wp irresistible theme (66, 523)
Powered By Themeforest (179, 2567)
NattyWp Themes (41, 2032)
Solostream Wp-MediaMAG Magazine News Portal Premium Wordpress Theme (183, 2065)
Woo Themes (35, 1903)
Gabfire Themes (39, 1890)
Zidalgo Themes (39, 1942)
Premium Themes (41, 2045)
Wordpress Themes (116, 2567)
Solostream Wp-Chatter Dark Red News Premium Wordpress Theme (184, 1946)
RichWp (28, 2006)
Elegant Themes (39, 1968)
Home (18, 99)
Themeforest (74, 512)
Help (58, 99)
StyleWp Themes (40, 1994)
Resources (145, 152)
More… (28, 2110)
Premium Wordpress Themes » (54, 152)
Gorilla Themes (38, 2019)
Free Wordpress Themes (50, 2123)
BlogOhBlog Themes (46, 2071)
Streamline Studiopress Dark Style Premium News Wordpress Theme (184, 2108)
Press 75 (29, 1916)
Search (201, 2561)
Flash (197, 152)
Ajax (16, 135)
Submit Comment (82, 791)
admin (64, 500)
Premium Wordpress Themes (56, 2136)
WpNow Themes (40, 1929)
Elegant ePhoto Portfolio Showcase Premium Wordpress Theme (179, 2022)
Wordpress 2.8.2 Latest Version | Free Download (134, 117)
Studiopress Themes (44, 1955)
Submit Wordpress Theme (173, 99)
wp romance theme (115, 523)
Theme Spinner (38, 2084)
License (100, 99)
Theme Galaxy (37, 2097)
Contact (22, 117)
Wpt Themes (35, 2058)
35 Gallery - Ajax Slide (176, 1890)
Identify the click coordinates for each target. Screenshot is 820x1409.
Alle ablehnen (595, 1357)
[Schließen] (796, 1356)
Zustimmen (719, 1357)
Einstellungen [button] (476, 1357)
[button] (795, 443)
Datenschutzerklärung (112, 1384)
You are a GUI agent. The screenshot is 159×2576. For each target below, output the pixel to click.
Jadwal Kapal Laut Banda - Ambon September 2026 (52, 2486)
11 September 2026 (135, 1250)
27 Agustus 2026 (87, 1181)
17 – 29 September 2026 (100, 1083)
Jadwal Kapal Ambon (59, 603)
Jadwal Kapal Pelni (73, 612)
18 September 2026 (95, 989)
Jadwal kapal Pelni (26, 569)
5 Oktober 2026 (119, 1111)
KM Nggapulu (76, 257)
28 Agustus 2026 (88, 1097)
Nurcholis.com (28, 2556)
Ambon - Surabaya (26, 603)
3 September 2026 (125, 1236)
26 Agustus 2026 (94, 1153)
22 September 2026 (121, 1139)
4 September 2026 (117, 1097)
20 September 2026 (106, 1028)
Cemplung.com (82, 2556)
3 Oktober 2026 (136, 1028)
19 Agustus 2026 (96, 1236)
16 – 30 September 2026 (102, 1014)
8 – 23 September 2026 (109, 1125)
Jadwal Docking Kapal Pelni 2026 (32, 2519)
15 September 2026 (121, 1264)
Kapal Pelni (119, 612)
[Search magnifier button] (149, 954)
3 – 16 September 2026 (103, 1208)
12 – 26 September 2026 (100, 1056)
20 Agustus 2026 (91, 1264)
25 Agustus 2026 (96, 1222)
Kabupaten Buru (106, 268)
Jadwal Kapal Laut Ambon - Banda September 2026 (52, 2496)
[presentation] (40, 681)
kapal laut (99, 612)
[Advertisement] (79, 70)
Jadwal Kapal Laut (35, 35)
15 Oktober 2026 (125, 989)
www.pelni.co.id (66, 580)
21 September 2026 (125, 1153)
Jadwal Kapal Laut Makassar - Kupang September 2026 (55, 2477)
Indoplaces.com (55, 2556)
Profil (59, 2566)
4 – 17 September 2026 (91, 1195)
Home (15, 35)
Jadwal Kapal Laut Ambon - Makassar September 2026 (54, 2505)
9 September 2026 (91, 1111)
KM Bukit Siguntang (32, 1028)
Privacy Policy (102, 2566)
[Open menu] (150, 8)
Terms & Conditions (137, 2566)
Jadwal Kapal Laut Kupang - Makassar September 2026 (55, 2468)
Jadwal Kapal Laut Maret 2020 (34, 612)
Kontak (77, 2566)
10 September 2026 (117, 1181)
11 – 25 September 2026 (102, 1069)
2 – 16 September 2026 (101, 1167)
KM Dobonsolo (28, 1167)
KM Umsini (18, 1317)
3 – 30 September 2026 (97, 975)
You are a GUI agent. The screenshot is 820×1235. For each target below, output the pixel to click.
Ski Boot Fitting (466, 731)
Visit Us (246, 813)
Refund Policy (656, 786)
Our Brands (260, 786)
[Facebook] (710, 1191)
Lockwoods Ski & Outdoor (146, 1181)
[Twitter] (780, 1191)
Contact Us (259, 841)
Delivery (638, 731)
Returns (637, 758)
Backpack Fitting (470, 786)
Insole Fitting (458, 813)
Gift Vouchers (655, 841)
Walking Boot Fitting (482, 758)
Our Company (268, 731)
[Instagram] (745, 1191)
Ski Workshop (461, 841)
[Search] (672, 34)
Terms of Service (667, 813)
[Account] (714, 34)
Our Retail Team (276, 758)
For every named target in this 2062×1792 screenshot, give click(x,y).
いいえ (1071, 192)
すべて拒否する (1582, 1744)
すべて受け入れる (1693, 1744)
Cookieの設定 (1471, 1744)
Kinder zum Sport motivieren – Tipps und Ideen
-- -- --
What you return must be the lines above that run from the line with "wp romance theme (115, 523)" to the line with "Kabupaten Buru (106, 268)", inclusive, each copied exactly.

Result |
wp romance theme (115, 523)
Theme Spinner (38, 2084)
License (100, 99)
Theme Galaxy (37, 2097)
Contact (22, 117)
Wpt Themes (35, 2058)
35 Gallery - Ajax Slide (176, 1890)
Identify the click coordinates for each target. Screenshot is 820x1409.
Alle ablehnen (595, 1357)
[Schließen] (796, 1356)
Zustimmen (719, 1357)
Einstellungen [button] (476, 1357)
[button] (795, 443)
Datenschutzerklärung (112, 1384)
You are a GUI agent. The screenshot is 159×2576. For each target below, output the pixel to click.
Jadwal Kapal Laut Banda - Ambon September 2026 (52, 2486)
11 September 2026 (135, 1250)
27 Agustus 2026 (87, 1181)
17 – 29 September 2026 (100, 1083)
Jadwal Kapal Ambon (59, 603)
Jadwal Kapal Pelni (73, 612)
18 September 2026 (95, 989)
Jadwal kapal Pelni (26, 569)
5 Oktober 2026 (119, 1111)
KM Nggapulu (76, 257)
28 Agustus 2026 (88, 1097)
Nurcholis.com (28, 2556)
Ambon - Surabaya (26, 603)
3 September 2026 (125, 1236)
26 Agustus 2026 (94, 1153)
22 September 2026 (121, 1139)
4 September 2026 (117, 1097)
20 September 2026 (106, 1028)
Cemplung.com (82, 2556)
3 Oktober 2026 (136, 1028)
19 Agustus 2026 (96, 1236)
16 – 30 September 2026 (102, 1014)
8 – 23 September 2026 (109, 1125)
Jadwal Docking Kapal Pelni 2026 (32, 2519)
15 September 2026 (121, 1264)
Kapal Pelni (119, 612)
[Search magnifier button] (149, 954)
3 – 16 September 2026 (103, 1208)
12 – 26 September 2026 (100, 1056)
20 Agustus 2026 (91, 1264)
25 Agustus 2026 (96, 1222)
Kabupaten Buru (106, 268)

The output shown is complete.